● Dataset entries
-- Opening Marker --

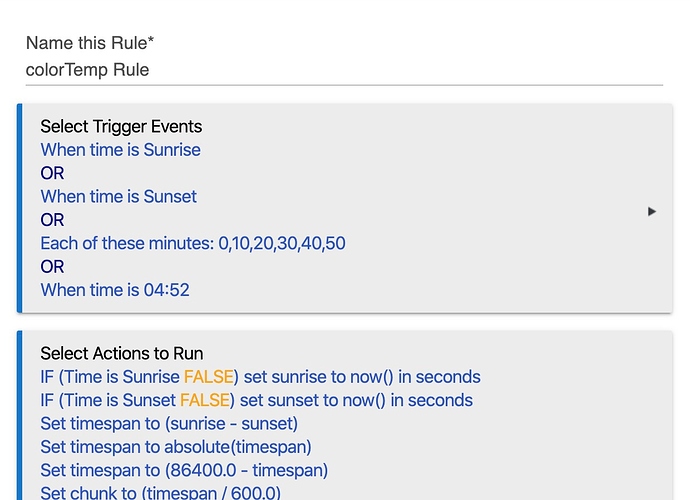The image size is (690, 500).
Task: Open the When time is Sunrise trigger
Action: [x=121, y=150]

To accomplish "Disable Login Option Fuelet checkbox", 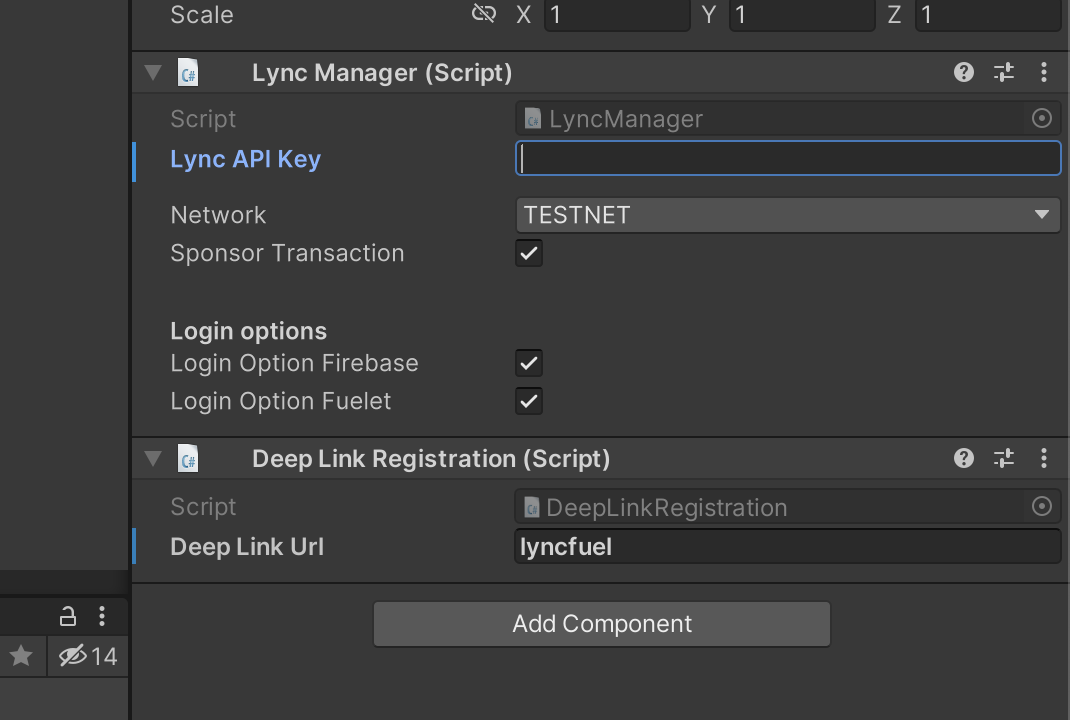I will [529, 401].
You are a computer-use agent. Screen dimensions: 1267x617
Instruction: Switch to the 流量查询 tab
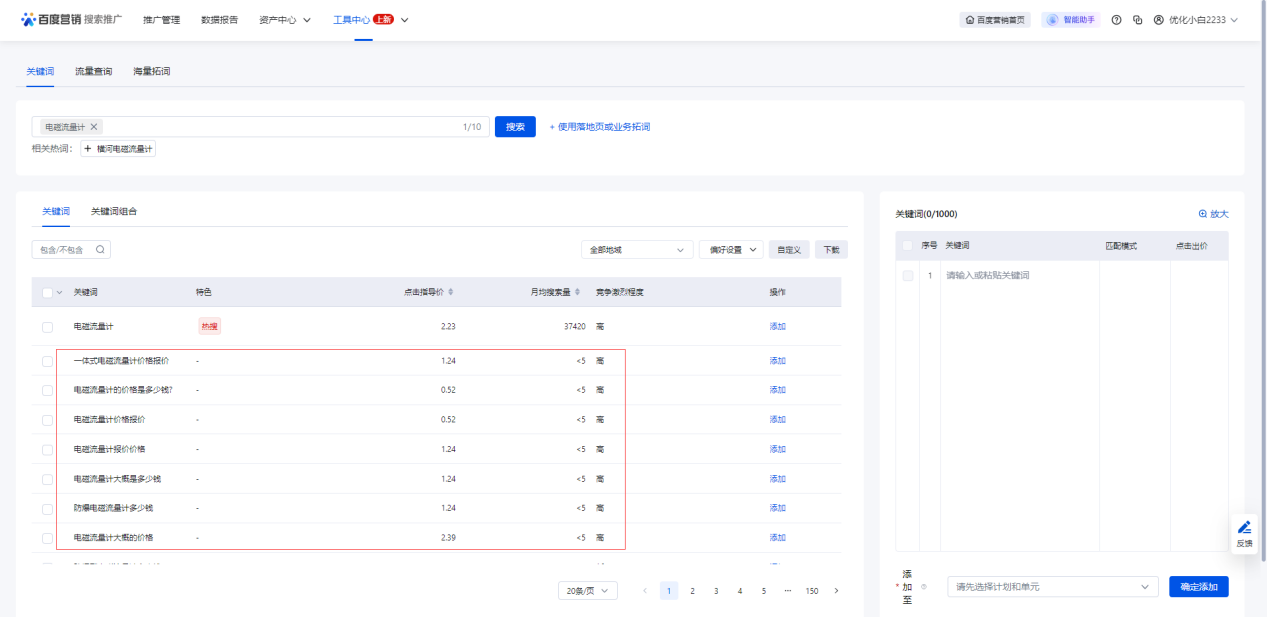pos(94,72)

-- Closing Marker --

● TASK DESCRIPTION
Only exact duplicates of the lines from the one containing "You are a computer-use" through the final line of the entries, both included, are needed, with pictures left out.

● WRITTEN ANSWER
You are a computer-use agent. Screen dimensions: 1267x617
Instruction: Switch to the 流量查询 tab
pos(94,72)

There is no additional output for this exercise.